London (CNSNews.com) - Separating
church and state in Britain would undermine social cohesion, weaken morality
and could even sow the seeds of authoritarianism, the leader of the Church of
England has warned.
In a speech in front of a private audience Tuesday night, Archbishop of
Canterbury George Carey said that the "sense of a higher, transcendent
authority" formed the basis for key British values.
"Without that sense, our human arrogance and selfishness, our inability to
distinguish adequately between what is temporarily expedient and what serves
the long-term common good may all too easily get the better of us."
The archbishop took issue with the argument that the events of Sept. 11 showed
that religion should be separated from politics, saying that the abandonment of
faith in public life makes atrocities "possible" and
"acceptable."
"Those who would dwell on the misuse of religion in world affairs might
also like to reflect upon the mass slaughter of civilians under the messianic,
but secular, regimes presided over by Stalin, Hitler and Pol Pot.
"Removing the spiritual underpinning of the state would inevitably tend to
cast religion as a purely private matter, one of a range of lifestyle options,
like buying organic food or living in the country, of no greater public or
communal import than stamp collecting or birdwatching," the archbishop
said.
The Anglican Church and the British government have been intertwined for
hundreds of years.

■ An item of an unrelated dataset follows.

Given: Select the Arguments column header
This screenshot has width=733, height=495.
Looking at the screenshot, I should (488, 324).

The British monarch also serves as supreme governor of the
Church of England, and 26 bishops sit in the House of Lords. Elected leaders
have influence over Church appointments, while Church officials are involved in
public policy, as demonstrated earlier this year when the Bishop of Oxford led
an advisory panel on embryo cloning.
The National Secular Society, which campaigns for the disestablishment of the
Anglican Church, called Carey's remarks "self-serving nonsense."

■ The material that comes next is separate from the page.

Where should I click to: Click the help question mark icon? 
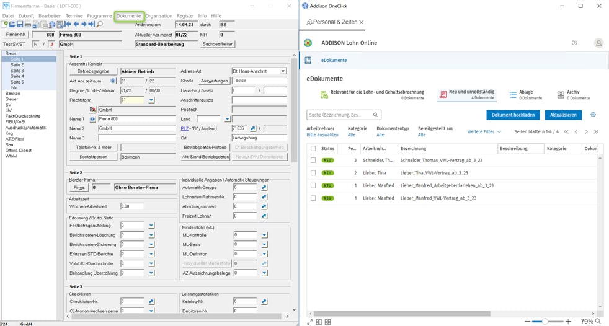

"At best, his plea was exaggerated," said NSS executive director
Keith Porteous Wood. "The Church of England is not representative of the
population in this country."
Porteous Wood said that maintaining the link between church and state would
increase tensions amongst religions and between believers and non-believers.
"Only by secularizing our society can we ensure that the interfaith
hostilities that we can see growing before our eyes do not spill over into our
political system," he said. "Only by creating a level playing field
that favors no one can we be sure that no religion can claim superiority in
public life and in our shared institutions."
Patriotism lauded
Speaking at his London residence on the feast day of St. George, England's
patron saint, Carey also used the opportunity to praise patriotic values.
"Perhaps patriotism is out of fashion, or at least certain expressions of
it," he said. "I am no friend of the 'little Englander' mentality,
nor of the kind of nationalistic fervour that can all too easily be tinged with
jingoism and xenophobia. But patriotism - a measured pride in the values,
achievements and aspirations of a culture and society - seems to me to be a
positive thing."
Britain's church-state link has recently come under fire from opponents both
inside and outside the Anglican Church. Carey's address came as The Guardian
newspaper, long skeptical of the monarchy, is waging a legal challenge to the
rules of succession to the English throne. Among other things, the succession
laws forbid Roman Catholics from ruling the country.
Several high-ranking church leaders have come out in favor of disestablishment
and a survey by the Church Times newspaper showed that 28 percent of
respondents did not want the Queen to remain as the Church's supreme governor.
Archbishop Carey plans to retire in October after overseeing a momentous state
occasion: the celebrations surrounding the 50th anniversary of Queen Elizabeth
II's ascension to the British throne.